It turns out the four bedrooms in Flat Number Three at Number Six Broad Court contain four beds that each possess a ‘wrong side’. No one is devoid of grumpiness. Not even two cups of coffee can soothe the savage communal breast of La Famille Hansmann. And, hey, the cardamom buns suck. Nevertheless, we rally and head towards Buckingham Palace with the faint hope of seeing the guard change. Change is Good.
We traverse the muddy paths of St. James Park (or perhaps its companion, Green Park) as faintly audible martial music intimates that The Change is taking place. The closer we get the more obvious it becomes that they are indeed playing the Theme from the Magnificent Seven. I am assuming they’re trying to have fun with their job. The black and gold palace gates are several hundred yards farther off, yet the towering black fur headgears of The Guard bob above the bare heads of the hoi polloi. Suddenly a cohort breaks rank, escapes the palace gates, and heads down the Mall passing obstacle-free right in front of us. It’s like being given a photo opportunity without having to be Ace Reporter.

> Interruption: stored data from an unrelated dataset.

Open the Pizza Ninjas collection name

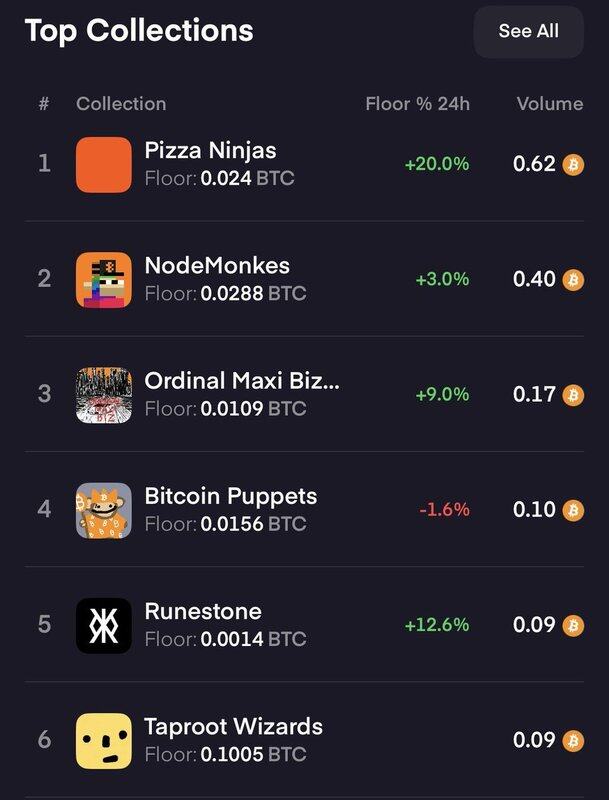coord(210,151)
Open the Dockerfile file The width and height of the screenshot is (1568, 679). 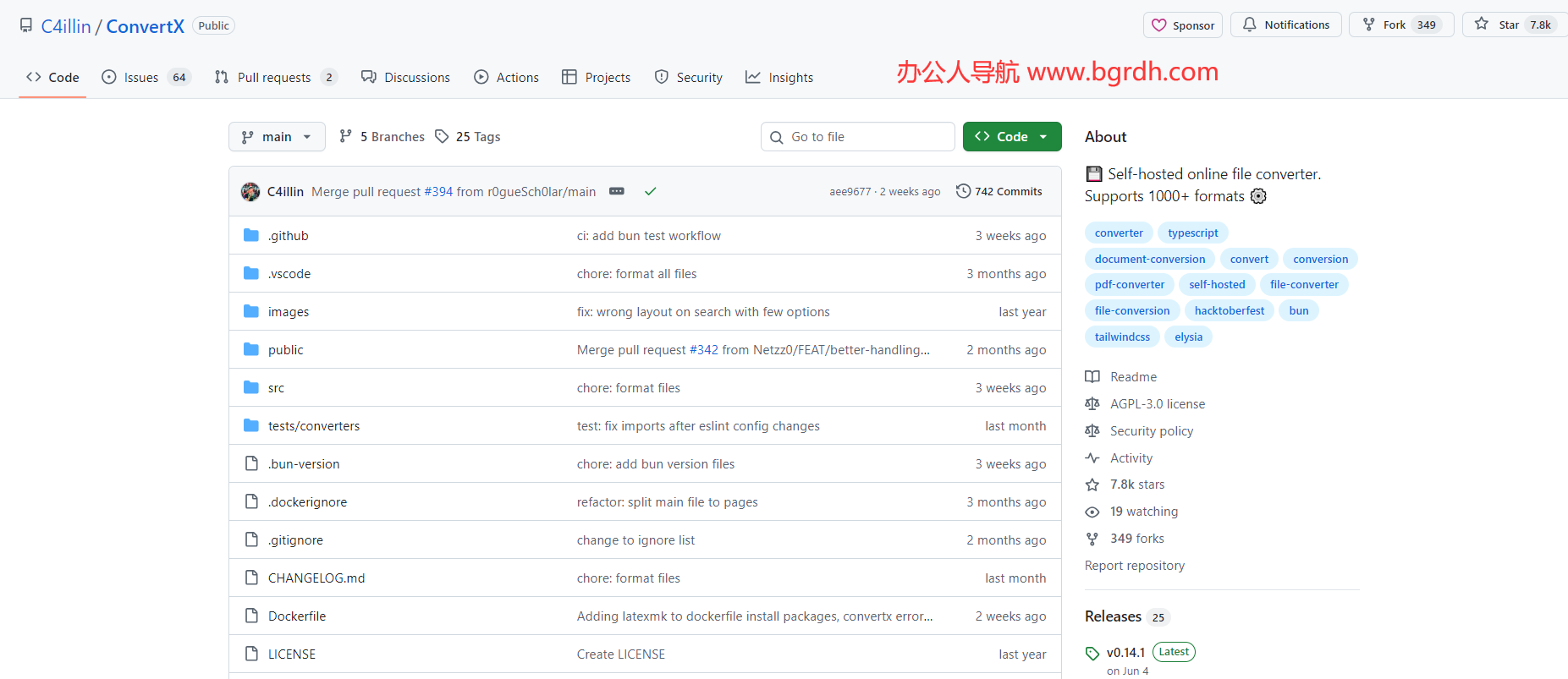(x=297, y=616)
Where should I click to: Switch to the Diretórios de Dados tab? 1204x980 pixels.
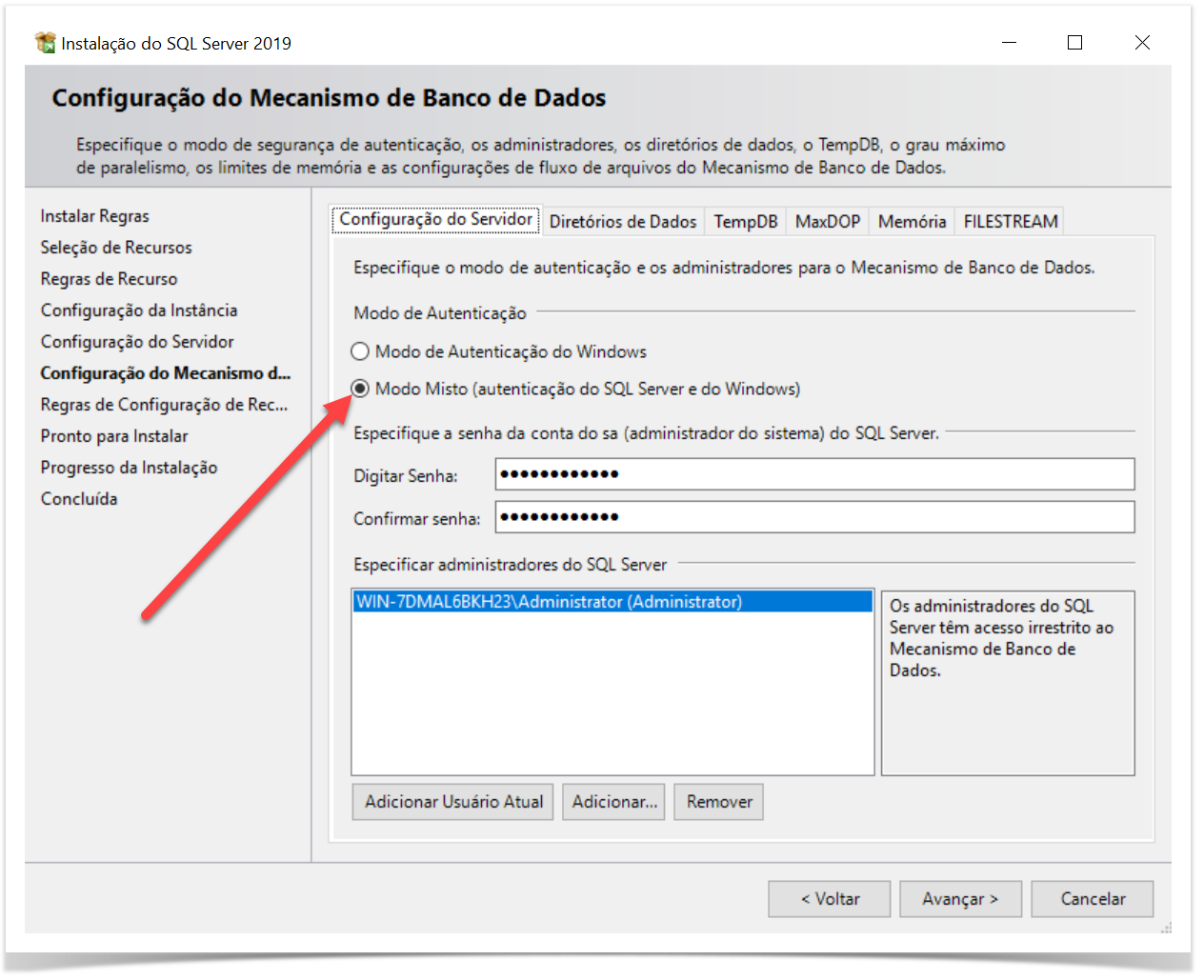[x=623, y=221]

Sated now, we move laterally toward the Queen’s Gallery where I expect the Royal Art Collection to be. Nope. A small but opulent show about Russian Royalty beckons. Memorable are a most restrained and beautiful Fabergé egg, a full-length portrait of some bored-looking noble dude boasting a startlingly robust endowment, and a string quartet from the London School of Music sawing away. The Gift Shop features all the Buckingham Palace swag you could ever imagine an Anglophile tourist might possibly want, for instance, a tube labeled ‘Handbag Shortbread for Emergencies’ and a corgi-emblazoned sleep mask. God Save the Queen!
Gotta get lunch. There’s peakedness all around. The Laughing Halibut Fish and Chips is a ten-minute walk. Formica tables! Malt vinegar! Mushy peas! Four kinds of fish!

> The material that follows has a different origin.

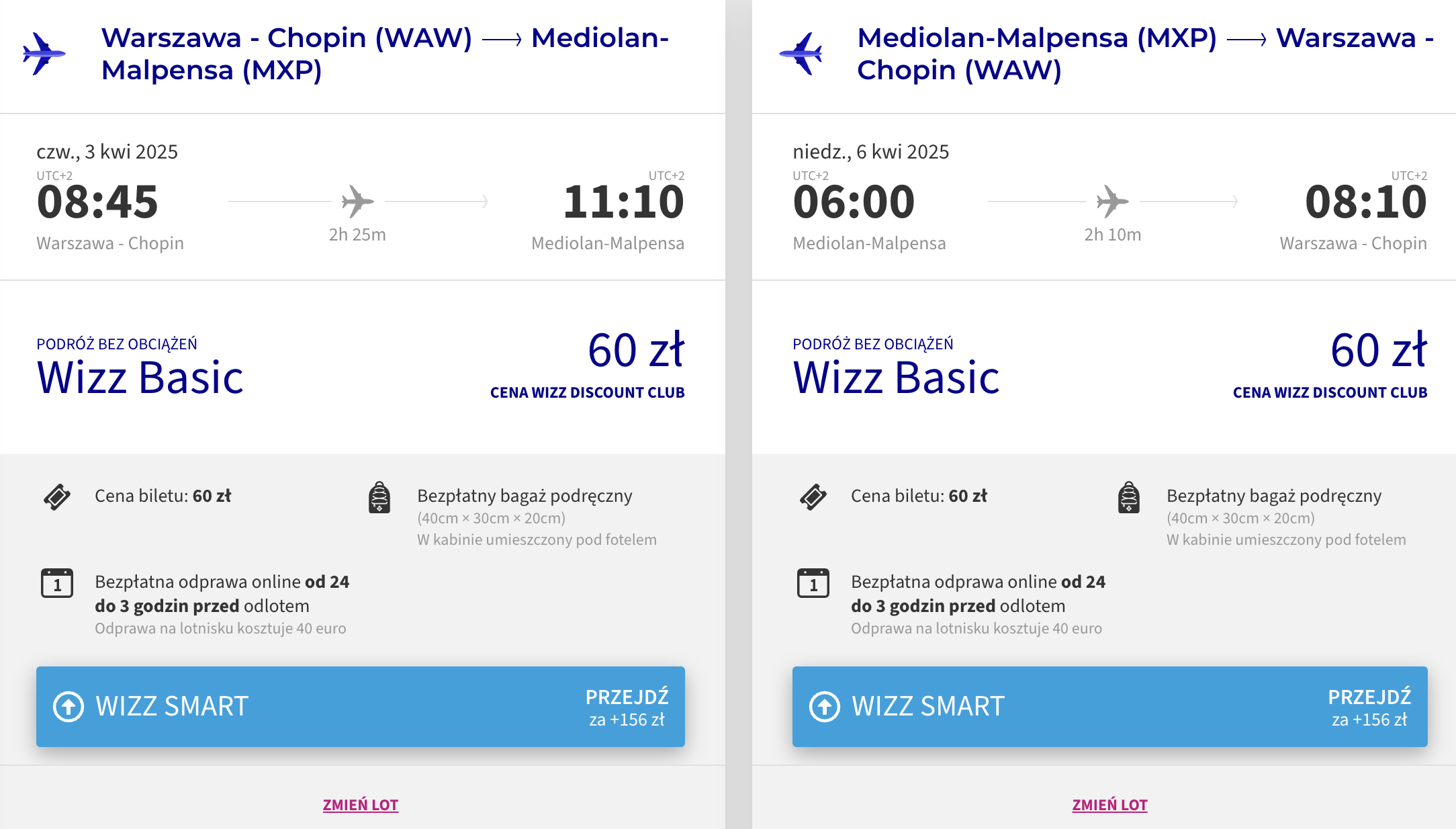Click the upgrade arrow icon on right WIZZ SMART
The height and width of the screenshot is (829, 1456).
pyautogui.click(x=825, y=707)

Our customary sightseeing routine consists of a morning thing, then lunch, then an afternoon thing, then nap. It’s after lunch and we’re sort of far afield, so I ask my GPS app to find us a nearby taxi stand. It does and we follow the erratic blue dot, picking up a cab to Handel-and-Hendrix-in-London, two adjoining buildings inhabited by two musical giants two hundred years apart. Handel owned 25 Brook Street, while, for a year in the late 60s, Jimi rented a flat at the top of Number 23. The juxtaposition is delicious. Each dwelling has been restored to its time. I am over the moon. The walls in the Handel house have been painted Historically Accurate Gray. The floors creak and nothing is original, yet in the clear light the place has a certain resonance. Jimi’s flat was decorated, then redecorated for this restoration, by his then-girlfriend. A fringe-y shawl canopy protects a mattress on the floor. A full ashtray sits by the bed. A three-foot tall knitted stuffed animal called Dog Bear lies in a heap next to a bowl of fruit. A stereo and several stacks of LPs line the wall.
Handel’s operas, oratorios, and instrumental music are some of my dependable playlist favorites and, despite two tabs of Orange Sunshine, my memory of attending Jimi’s Band of Gypsys concert at the Fillmore East on New Year’s Eve 1970 will never fade,.
This nutty, exhilarating experience buoys us and we’re all game to track down the Faraday Museum housed at the Royal Institution on Albemarle Street. It’s an easy walk along Bond Street, the Fifth Avenue of London. We pass some remarkably decked-out Londoners, carrying off high fashion with crisp brio. The Royal Institution, despite its vague name, is Britain’s premier scientific laboratory. Countless scientific discoveries have been made there and over a dozen Nobel laureates have worked there since its founding in 1799. In the basement, Michael Faraday’s magnetic lab remains as it was in the 1850s. Faraday is a true rock star of science. His fundamental work on electromagnetism provided the basis for the practical application of electricity, the foundation for the modern life we take for granted.
Dinner and theater tonight. I booked us into a fancy restaurant in Somerset House called Spring, and, yes, the meal is lovely. The chef has an eye for ingredients and a light touch. The theater, not so much. Out of pop curiosity I had purchased tickets for the West End rendition of Sam Shepherd’s True West, starring Kit Harrington (Jon Snow). It’s not a good play, here rendered even more turgid by the hard-working actors’ struggle with two hours of combative and self-indulgent American dialogue.
Note to self – following Google Maps at night is infuriating. Don’t do it.